11-09-2012 04:14 PM
If Y is regressed on X1 only, R-square is 0.72 and the X1's coefficient is significant.
If Y is regressed on X2 only, R-square is 0.002 and the X2's cofficient is NOT significant.
If Y is regressed on X1 and X2, R-square is 0.76 and the coefficients of both X1 and X2 are significant.
1. Why X2 becomes significant when it is combined with X1? Is there a more intuitive explanation for this?
2. Should I use X2 in the final model?
11-09-2012 04:28 PM
1) One scenario is that Y is highly correlated with X1, and that X2 and Y are nearly orthogonal. That would mean that X1 explains Y very well, but X2 does not. However, after you fit Y to X1, it might be that the RESIDUALS are predicted by X2!

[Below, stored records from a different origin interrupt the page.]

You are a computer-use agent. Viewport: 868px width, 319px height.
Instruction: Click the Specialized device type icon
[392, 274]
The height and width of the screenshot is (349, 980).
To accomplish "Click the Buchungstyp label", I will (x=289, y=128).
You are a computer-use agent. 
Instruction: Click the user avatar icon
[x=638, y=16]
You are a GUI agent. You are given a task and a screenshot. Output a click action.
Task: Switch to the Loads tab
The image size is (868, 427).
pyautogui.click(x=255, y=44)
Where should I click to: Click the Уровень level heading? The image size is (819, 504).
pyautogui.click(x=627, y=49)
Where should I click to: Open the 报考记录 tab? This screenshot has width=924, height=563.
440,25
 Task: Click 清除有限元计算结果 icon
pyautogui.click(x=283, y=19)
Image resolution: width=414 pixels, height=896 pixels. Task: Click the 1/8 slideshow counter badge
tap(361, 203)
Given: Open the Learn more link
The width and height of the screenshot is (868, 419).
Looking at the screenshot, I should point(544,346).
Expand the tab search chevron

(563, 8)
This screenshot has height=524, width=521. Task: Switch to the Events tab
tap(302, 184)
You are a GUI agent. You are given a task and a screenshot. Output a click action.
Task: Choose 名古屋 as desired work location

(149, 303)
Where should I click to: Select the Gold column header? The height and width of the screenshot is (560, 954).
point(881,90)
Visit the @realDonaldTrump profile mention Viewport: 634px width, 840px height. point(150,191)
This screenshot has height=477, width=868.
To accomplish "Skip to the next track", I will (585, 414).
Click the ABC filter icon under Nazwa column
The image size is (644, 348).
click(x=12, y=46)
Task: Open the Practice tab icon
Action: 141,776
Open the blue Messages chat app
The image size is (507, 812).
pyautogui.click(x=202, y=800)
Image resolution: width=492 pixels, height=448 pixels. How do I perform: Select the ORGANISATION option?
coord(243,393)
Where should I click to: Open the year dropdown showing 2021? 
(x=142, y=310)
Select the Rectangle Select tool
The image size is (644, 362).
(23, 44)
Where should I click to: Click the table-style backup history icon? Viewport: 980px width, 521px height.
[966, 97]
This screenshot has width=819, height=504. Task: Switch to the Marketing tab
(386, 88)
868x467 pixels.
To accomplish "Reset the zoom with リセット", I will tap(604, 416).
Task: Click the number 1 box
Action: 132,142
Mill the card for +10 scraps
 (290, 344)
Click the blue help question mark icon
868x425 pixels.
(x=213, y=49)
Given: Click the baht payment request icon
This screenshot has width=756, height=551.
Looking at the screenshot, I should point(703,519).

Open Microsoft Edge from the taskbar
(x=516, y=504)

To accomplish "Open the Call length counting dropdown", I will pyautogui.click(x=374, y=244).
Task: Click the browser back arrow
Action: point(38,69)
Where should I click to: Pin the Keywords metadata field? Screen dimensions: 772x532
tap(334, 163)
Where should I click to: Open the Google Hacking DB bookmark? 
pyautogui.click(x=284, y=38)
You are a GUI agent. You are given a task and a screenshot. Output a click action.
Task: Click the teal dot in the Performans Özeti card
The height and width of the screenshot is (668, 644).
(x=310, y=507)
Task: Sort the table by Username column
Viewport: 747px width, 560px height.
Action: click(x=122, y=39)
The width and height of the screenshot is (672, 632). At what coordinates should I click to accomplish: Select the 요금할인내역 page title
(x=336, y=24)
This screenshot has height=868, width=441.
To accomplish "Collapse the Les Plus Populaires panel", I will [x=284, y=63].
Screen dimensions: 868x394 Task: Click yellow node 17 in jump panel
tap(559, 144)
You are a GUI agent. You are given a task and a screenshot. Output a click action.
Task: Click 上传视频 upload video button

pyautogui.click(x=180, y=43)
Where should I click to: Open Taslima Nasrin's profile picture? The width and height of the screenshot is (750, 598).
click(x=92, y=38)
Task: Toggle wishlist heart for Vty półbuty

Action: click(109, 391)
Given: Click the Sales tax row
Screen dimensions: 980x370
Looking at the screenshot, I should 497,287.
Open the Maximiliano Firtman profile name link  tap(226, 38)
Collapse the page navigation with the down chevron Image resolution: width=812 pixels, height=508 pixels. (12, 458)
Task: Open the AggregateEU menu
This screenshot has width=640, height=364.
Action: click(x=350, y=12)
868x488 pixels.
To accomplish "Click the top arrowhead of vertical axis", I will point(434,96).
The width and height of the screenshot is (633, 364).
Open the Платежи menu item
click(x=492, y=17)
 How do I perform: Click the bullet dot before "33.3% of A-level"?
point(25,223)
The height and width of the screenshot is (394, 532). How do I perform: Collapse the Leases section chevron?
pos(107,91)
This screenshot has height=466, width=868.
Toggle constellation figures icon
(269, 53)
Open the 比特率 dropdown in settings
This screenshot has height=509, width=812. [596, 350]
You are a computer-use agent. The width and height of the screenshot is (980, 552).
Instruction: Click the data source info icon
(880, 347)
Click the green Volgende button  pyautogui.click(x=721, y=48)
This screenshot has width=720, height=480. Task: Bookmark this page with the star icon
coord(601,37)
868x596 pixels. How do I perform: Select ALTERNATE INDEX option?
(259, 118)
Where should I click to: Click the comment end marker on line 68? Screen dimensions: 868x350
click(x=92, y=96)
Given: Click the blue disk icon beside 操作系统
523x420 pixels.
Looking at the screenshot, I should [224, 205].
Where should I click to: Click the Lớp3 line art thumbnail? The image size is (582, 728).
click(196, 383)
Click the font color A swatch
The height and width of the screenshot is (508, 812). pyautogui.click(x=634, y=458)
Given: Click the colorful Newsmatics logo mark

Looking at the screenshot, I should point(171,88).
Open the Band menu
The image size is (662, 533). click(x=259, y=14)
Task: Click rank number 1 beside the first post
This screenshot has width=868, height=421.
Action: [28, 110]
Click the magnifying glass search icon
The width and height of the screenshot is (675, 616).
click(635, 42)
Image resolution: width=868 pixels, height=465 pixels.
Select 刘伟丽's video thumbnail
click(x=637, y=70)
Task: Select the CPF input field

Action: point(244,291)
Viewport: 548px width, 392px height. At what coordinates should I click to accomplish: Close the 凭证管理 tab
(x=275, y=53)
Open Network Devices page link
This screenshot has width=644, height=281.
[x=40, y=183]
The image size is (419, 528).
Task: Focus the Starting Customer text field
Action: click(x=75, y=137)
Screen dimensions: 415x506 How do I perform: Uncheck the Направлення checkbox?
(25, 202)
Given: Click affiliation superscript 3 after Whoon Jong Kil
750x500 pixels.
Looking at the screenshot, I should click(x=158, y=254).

2) I'll let others discuss whether you should include X2. You should probably look at the adjusted R-square to see if there is incremental value in choosing the more complicated model.
11-09-2012 04:54 PM
The fitted model using X1 and X2 is
Y = 0.5 + 1.2*X1 + 1.1*X2 + e
This equation tells me that if I increase one unit in X2 while X1 remains constant, Y will increase 1.1. Is this a wrong conclusion given that when Y is regressed on X1 only, X1 is not significant?
11-09-2012 08:28 PM
It could be that not all regressions are performed on the same data. What is the pattern of missing values in X1 and X2, i.e. what are the Ns of the three regressions? - PG
11-24-2012 11:13 AM
Read about the phenomenon called "suppression". One article that describes it is the following:
Lynn HS. Suppression and confounding in action. The American Statistician 2003 Feb;57(1):58-61.